Crosslinking analyses of the class I ligase. (A) The secondary structure of the two-piece ribozyme used for the cross-linking study. The break in L5 facilitated insertion of a single 4SU residue (circled). The black sequence is fragment A, and the red sequence is fragment B. Stars indicate the sites of radiolabeling on the two different strands comprising the ribozyme (black ³³P, red ³²P). Arrows mark cross-linking sites, as mapped in panel D. (B) Separation of cross-linked ribozymes. (Lanes 1,3) The two-piece ribozyme lacks 4SU. (Lanes 2,4) The two-piece ribozyme contains 4SU. (Lanes 1,2) The RNA was not irradiated. (Lanes 3,4) Ribozymes were irradiated for 1 h before radiolabeled substrate was added.
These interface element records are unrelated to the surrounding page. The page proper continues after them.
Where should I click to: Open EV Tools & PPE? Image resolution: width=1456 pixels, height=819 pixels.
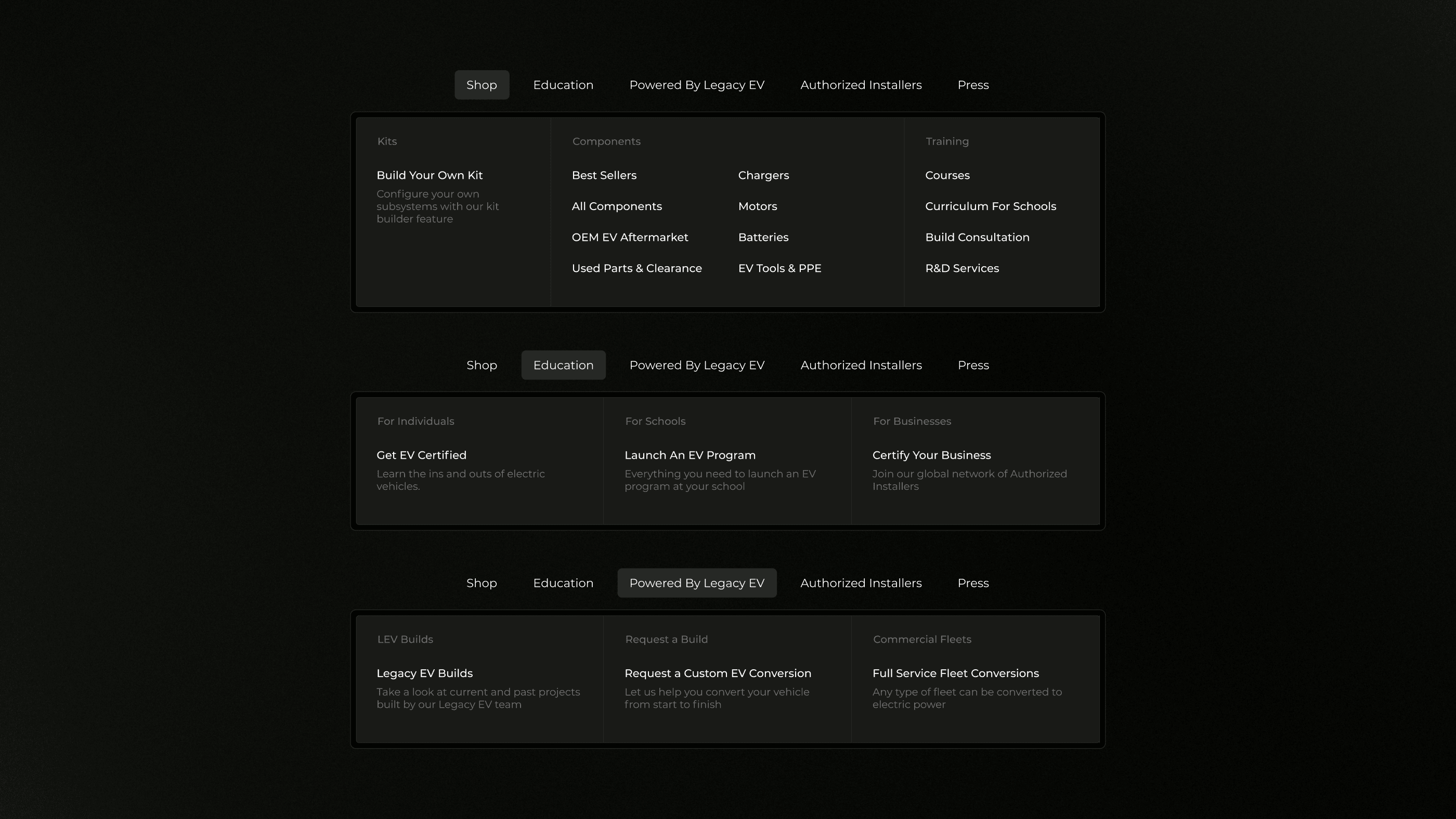pyautogui.click(x=779, y=268)
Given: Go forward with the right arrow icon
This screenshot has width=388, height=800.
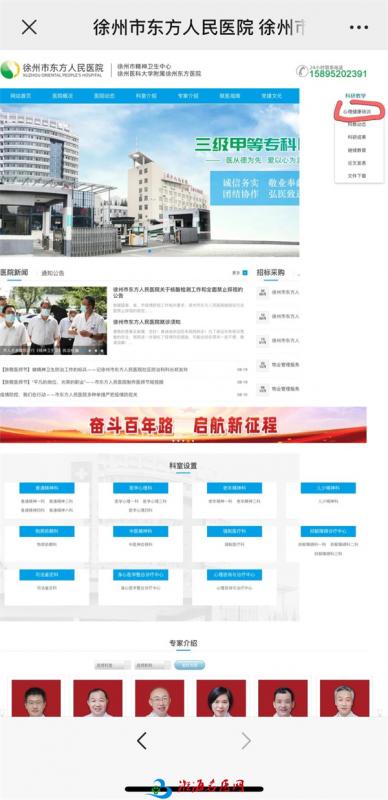Looking at the screenshot, I should [x=246, y=740].
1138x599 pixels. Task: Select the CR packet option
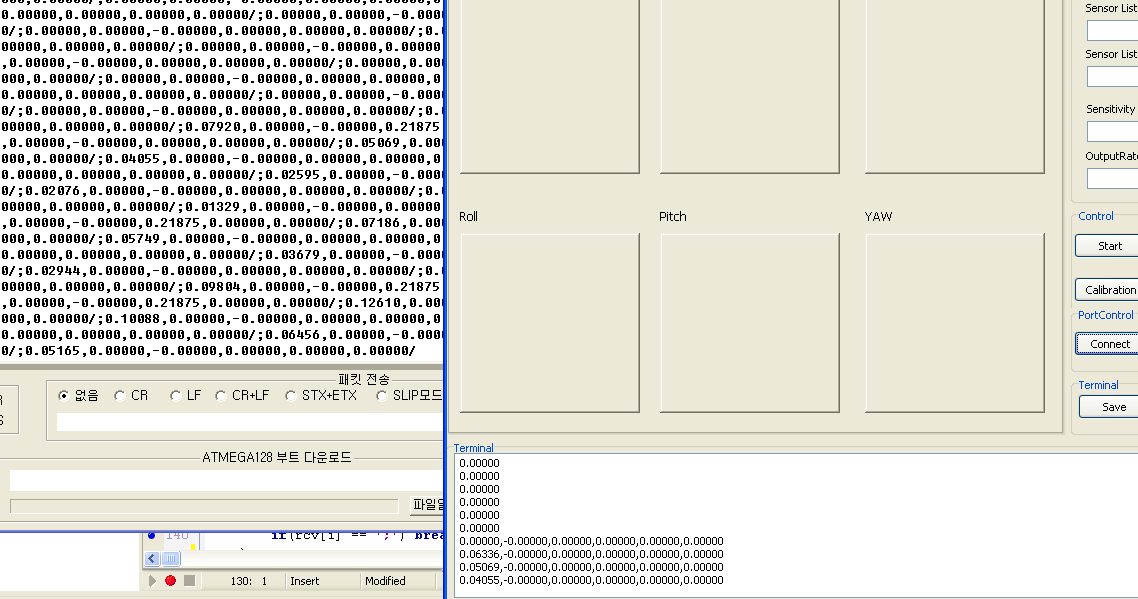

Lanes 3 and 4 contain about twice as much sample as lanes 1 and 2. The arrows with Roman numerals point to products that were excised and eluted from gel slices for subsequent relabeling. (C) Relabeling of cross-linked RNAs. The lanes marked with Roman numerals correspond to the bands in panel A. Only the RNA in lane iii was appreciably relabeled. (D) Mapping of the cross-links within an active ribozyme. (Lane 1) Unmodified, 5′-labeled fragment B RNA (red strand in A). (Lanes 2,3) Digests of labeled fragment B RNA by RNase T1, and partial alkaline hydrolysis, respectively. (Lane 4) The partial alkaline hydrolysis of the relabeled crosslinked RNA shown in panels B and C. Arrows mark the residues with the most pronounced transitions in ladder intensity, indicating the sites of the cross-links within the sequence of fragment B.